Así debe haber dicho el mismísimo Juan de Toro, que entonces no era un arroyo cochino, sino un peninsular poco aseado. Además, el equipaje se hacía rápido por lo escaso, y no había ni que esperar al taxi de recogida.
No puede negarse que, más que ser posible, tiene el aspecto de ser muy probable que las cosas ocurrieran así. Pero, en ciencia rigurosa, esto no es suficiente.
Cuba según el Atlas Ortelius, elaborado entre 1571 y 1584.
Cierto día, un viejo pescador de la zona, de ésos que están ñatos por recibir el brisote de frente año tras año, con profundas arrugas hijas del sol y del salitre, nos escuchó pacientemente mientras debatíamos el tema. Luego de asegurarnos que nos demostraría, más allá de cualquier duda cuál fue la causa de la mudada, cargó con nosotros en un bote y nos dejó en el lugar de marras a eso de las cinco de la tarde.
—Ahorita los recojo, tan pronto revise unas redes que tengo allá adelante. Mientras tanto fíjense bien en el lugar, y vayan poniéndose de acuerdo.
Éramos tres amigos: un historiador, un filósofo y este humilde profesor de Geografía. Los historiadores tienen amplia idea de lo que dicen los vencedores que pasó en cierto lugar y momento dados, aunque no son muy precisos acerca de cómo era el lugar y lo que normalmente podía verse allí. Los geógrafos explicamos el aspecto físico y hasta social del lugar donde pasaron las cosas, aunque no estamos muy seguros de lo que ocurrió. Los filósofos no saben realmente si allí pasó algo, y del sitio solamente saben que no es ni acá ni allá, pero pueden criticar con amplitud lo que decimos historiadores y geógrafos, principalmente con el truco astuto de alejarse lo más posible de esas vulgaridades llamadas hechos.
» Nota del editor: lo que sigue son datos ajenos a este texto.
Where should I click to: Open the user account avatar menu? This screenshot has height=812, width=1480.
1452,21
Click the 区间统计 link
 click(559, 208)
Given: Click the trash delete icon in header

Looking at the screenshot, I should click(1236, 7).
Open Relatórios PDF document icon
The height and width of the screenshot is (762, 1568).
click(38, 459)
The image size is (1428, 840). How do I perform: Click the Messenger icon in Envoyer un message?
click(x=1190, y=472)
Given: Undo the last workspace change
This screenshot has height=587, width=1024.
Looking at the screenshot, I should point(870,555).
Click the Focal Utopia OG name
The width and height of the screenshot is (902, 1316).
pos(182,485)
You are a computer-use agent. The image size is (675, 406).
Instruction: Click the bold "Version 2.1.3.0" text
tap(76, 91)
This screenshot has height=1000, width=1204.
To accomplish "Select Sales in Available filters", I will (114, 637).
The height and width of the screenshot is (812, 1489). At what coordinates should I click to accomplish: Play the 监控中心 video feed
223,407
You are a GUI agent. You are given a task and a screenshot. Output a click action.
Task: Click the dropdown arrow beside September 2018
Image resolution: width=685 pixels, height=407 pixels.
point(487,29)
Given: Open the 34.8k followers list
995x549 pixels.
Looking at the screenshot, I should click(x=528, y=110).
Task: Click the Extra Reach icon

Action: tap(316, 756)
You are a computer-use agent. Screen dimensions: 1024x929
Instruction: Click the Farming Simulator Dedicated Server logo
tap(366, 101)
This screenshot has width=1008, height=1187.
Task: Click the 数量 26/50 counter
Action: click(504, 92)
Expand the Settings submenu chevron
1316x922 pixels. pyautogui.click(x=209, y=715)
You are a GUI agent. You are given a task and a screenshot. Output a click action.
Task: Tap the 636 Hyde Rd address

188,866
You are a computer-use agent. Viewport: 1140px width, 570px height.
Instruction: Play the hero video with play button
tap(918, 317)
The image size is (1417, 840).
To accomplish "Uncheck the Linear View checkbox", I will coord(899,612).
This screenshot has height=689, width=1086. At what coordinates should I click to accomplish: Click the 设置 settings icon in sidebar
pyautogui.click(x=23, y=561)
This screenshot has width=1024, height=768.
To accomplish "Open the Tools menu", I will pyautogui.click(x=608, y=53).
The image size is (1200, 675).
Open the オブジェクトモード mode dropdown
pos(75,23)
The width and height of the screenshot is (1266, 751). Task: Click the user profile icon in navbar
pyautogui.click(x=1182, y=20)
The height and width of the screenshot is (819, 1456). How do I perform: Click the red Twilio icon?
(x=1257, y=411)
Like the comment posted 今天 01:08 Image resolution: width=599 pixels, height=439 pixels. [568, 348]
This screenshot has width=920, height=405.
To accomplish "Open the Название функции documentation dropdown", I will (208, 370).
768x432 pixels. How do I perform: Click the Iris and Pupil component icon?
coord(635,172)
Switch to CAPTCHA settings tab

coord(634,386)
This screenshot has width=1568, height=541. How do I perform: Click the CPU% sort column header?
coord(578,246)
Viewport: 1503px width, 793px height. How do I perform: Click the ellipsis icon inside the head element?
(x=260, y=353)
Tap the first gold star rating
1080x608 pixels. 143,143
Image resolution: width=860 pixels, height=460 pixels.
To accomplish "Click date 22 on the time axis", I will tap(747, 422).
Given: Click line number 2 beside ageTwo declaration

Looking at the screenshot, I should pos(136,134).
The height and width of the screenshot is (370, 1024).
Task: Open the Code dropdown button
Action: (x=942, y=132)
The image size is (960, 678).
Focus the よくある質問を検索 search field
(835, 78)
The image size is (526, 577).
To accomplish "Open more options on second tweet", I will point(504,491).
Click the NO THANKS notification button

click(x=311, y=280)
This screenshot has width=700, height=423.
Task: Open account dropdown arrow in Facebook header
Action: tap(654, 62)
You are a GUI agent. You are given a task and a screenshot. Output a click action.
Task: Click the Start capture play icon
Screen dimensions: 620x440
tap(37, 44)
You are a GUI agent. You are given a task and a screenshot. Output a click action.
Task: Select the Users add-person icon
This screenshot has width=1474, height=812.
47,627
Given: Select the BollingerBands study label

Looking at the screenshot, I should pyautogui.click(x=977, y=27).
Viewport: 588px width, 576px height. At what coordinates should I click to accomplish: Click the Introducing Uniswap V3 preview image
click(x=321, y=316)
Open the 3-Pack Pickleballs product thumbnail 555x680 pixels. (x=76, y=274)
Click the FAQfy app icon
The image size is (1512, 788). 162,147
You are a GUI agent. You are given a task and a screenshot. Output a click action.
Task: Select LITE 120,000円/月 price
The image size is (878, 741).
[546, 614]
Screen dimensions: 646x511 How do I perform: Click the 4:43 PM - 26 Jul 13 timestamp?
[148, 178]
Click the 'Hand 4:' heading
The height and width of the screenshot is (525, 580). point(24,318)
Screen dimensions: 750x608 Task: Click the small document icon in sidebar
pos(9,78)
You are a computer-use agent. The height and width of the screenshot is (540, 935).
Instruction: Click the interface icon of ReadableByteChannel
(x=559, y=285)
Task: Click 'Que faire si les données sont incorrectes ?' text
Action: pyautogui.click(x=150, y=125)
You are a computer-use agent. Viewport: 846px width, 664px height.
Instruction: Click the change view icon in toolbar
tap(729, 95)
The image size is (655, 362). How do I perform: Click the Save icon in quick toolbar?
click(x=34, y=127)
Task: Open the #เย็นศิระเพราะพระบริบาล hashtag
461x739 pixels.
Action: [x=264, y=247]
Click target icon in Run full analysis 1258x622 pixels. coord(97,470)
El mar estaba tan sereno que ni Rubiera habría sentido temor alguno por las embarcaciones menores. La brisa se había ido a soplar por otros rumbos y una calma cálida se había recostado a descansar sobre la costa. El bote regresaba impulsado por sabios golpes de remo y aquella paz fue perturbada por tres sujetos, uno de ellos quien narra estos sucesos. Todos nadábamos a velocidad increíble para abordarlo, como si nos persiguiera una turba de piratas enardecidos o estuviéramos tratando de inscribir nuestros nombres en los records Guiness como el mejor tiempo para trescientos metros estilo libre con camisa, mezclilla y botas puestas.
Debo reconocer que la explicación que se hizo evidente no se presta mucho para escribir un artículo científico sobre temas arqueológicos. Carece del romántico encanto de los cuentos de piratas. No tiene el apoyo de una necesidad social tan imperiosa como el agua. Hay que renunciar a explicar nuestra lejanía respecto a la costa con la llegada de nuevos colonizadores sedientos de riquezas junto con mozas andaluzas que deben haber parecido de inigualable belleza en aquellas circunstancias. Pero al jején y al corací hay que respetarlos, sobre todo cuando llega la calma y cae la noche. Además debemos tener en cuenta algo que recuerdo ahora: cuando se organizó aquella mudada, no se había inventado el ventilador ni el repelex.
Las Antillas según un mapa del siglo XVI.